> _THE TASK_:
Write the next few paragraphs of the article below on gun control a year after Sandy Hook, beginning after its final sentence.

> _DOCUMENT SECTION_:
━━━━━━━━━━━━━━━━

Sandy Hook, One Year Later: No Gun Control in Sight
By Steven Hill, In These Times, December 13, 2103
The NRA has taken keen advantage of our political system.
How quickly a year passes. One year ago, on Friday, December 14, Americans were jolted by yet another episode of gun-crazed carnage, at yet another school, this one in Newtown, Conn. Across the nation, grieving onlookers vowed that this would be the time that the United States passed comprehensive gun control laws. But since then, another 194 children have been killed by guns, according to a study by Mother Jones—ten times more than were killed at Sandy Hook Elementary. In September the Washington Navy Yard massacre resulted in another dozen murders, and just today, as if on cue, another horrific school murder by a shotgun-wielding youngster occurred in Centennial, Colo.
Despite the frightening frequency of such episodes in our gun-weary nation, the outcry has not led to any successful legislative action at the federal level. While President Barack Obama has issued a well-meaning but ineffective call for a “common sense” balance between gun control and gun rights, federal legislation is going nowhere in a highly partisan, paralyzed, do-nothing Congress. In April, a majority of 54 senators voted in favor of a bill to broaden background checks to all online and gun show sales, but in the filibuster-gone-wild Senate, where 60 out of 100 votes are needed to end discussion and allow a vote, that wasn’t enough.
At the state level though, there have been a few signs of legislative spark. In, Colorado, after being traumatized by previous mass shootings, most famously at a school in Columbine and a movie theater in Aurora, Democrats in Colorado passed some of the nation’s toughest gun control legislation this year. Shortly afterward, though, gun rights supporters responded by recalling the two state senators who had championed the bills.
Besides Colorado, other Democratic-controlled states have taken action, including Maryland and Connecticut, which also enacted assault rifle bans. Those three states were joined by New York and Delaware in putting in place background checks for any gun purchase, including those bought on the Internet and at gun shows.
Conventional wisdom has it that in a purple state such as Virginia, support for gun-safety legislation is best played down. Yet in Virginia’s attorney general race, support for gun control may have helped a Democrat win. The Republican candidate, state Sen. Mark Obenshain, opposed comprehensive background checks and closing the gun-show loophole, and had even voted to allow people to carry concealed guns while drinking in bars. Kevin O’Holleran, campaign manager for the winning Democratic candidate, Mark Herring, said, post-victory, “Obenshain’s position against gun-safety legislation was standard GOP fare—but it reflected a state and a voter mindset that no longer exist. Almost all Virginians support sensible gun-safety legislation.”
But the National Rifle Association (NRA) and gun rights supporters haven’t been sitting on their hands. Besides recalling the Colorado senators, they spurred new laws in Kansas and Alaska that void federal gun regulations for firearms manufactured in the state, provided they are kept within state borders. (Attorney General Eric Holder has threatened to sue if these states try to enforce these laws). And some Republican-controlled states have opened the door to letting armed volunteers patrol schools.

━━━━━━━━━━━━━━━━

> _DATA ROWS_:
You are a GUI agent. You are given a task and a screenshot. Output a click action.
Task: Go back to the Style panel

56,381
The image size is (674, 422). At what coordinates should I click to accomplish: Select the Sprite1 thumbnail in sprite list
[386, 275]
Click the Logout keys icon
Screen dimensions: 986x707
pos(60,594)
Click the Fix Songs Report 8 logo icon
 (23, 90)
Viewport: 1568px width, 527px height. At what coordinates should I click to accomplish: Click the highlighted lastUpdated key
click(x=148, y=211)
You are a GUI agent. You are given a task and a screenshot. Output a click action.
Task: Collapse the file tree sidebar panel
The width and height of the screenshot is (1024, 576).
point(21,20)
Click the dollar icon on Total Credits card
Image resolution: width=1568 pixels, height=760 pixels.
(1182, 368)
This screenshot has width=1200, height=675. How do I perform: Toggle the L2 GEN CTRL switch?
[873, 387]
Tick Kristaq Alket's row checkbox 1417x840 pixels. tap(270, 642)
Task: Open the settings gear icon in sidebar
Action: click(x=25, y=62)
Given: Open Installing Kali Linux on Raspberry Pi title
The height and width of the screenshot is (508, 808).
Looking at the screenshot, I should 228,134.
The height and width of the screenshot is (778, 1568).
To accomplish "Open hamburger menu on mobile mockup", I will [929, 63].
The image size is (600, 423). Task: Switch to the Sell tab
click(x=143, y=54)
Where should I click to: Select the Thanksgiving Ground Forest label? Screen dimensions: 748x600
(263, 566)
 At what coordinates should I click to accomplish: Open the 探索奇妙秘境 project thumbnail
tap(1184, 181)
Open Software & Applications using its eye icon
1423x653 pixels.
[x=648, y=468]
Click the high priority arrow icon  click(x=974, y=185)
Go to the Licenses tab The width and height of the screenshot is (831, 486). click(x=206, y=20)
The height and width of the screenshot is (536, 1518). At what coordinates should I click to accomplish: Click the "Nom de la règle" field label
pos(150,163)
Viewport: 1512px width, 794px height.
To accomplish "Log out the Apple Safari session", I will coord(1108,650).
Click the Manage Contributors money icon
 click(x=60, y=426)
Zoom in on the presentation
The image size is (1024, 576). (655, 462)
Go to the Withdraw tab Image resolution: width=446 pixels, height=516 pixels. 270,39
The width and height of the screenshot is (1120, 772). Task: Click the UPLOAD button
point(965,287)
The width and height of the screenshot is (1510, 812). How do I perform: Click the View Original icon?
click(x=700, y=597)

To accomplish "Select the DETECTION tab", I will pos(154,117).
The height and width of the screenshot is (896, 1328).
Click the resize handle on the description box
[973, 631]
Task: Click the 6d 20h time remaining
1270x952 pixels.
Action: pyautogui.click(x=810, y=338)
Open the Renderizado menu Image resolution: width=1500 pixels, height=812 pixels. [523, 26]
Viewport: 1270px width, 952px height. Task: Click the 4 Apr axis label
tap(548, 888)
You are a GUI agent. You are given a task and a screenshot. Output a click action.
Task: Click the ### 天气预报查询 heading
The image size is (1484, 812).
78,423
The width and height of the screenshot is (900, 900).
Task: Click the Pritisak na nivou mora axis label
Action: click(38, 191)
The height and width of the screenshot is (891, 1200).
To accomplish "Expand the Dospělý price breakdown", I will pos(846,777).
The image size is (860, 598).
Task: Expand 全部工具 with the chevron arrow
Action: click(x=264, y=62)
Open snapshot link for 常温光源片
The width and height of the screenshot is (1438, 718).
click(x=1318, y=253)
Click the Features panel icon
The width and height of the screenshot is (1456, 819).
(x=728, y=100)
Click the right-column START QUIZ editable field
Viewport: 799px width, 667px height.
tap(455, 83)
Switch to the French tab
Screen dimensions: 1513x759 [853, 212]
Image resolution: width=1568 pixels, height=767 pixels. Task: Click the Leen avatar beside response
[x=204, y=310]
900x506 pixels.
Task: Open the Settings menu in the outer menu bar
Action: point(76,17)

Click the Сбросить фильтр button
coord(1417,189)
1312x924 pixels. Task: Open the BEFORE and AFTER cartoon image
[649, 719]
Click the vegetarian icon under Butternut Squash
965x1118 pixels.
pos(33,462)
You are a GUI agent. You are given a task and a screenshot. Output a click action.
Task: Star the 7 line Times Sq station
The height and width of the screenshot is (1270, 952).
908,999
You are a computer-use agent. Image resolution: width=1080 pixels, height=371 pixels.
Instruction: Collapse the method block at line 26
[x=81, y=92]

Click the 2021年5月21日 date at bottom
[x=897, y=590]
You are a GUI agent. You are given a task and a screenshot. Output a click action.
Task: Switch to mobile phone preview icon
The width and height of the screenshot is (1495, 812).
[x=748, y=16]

━━━━━━━━━━━━━━━━

> _RESULT_:
While gun control advocates have raised more money than ever, thanks to the support of former New York City Mayor Michael Bloomberg and former Democratic congresswoman Gabby Giffords of Arizona, who was nearly assassinated by a crazed gunman at a shopping mall, the NRA, which spent $18 million in the 2012 elections, still vastly outspends them.
With congressional elections on the docket in 2014, it’s anybody’s guess how this wedge issue will play out in the 35 or so Republican U.S. House districts (out of 435) that will be up for grabs, or in the moderate states where U.S. Senate seats are in play. The math does not encourage optimism, since to earn a House majority, Democrats will need to win more than a dozen districts where Mitt Romney defeated Barack Obama in 2012 (and that assumes that the Democrats sweep all 207 districts carried by Obama). Particularly in those Romney districts, a pro-gun control position doesn’t play well.
Many progressives are frustrated that the country has not been able to move forward on this issue. Following the Newtown carnage, national polls showed a majority of Americans favoring stricter gun control laws, with 90 percent supporting background checks. While those numbers have dropped some over the past year, gun control still has strong support. But as with so many other issues, majority support does not necessarily lead to congressional or presidential action. How can there be such an ongoing disconnect between popular opinion and public policy, particularly at the federal level?
Winner-take-all elections make all us losers
To answer that question, it is important to have an understanding of the clunky architecture of our political system and how we elect our legislatures. Many gun control advocates blame gun control’s failure on the power wielded by the National Rifle Association and its campaign war chest. But the fact is that the NRA’s power doesn’t only lie in the deep pockets of its extremely effective Political Action Committee—it’s also a product of our antiquated winner-take-all elections that give overwhelming power to a tiny minority of people known as “swing voters.”
Just like our recent presidential election was settled in a handful of battleground states, control of the U.S. House of Representatives comes down to only about 35 closely fought districts—fewer than 10 percent of the 435 seats—every two years. That gives overwhelming power to undecided voters who live in these swing districts, many of which are rural and conservative-leaning. So control of the U.S. House comes down to a handful of voters in a handful of districts.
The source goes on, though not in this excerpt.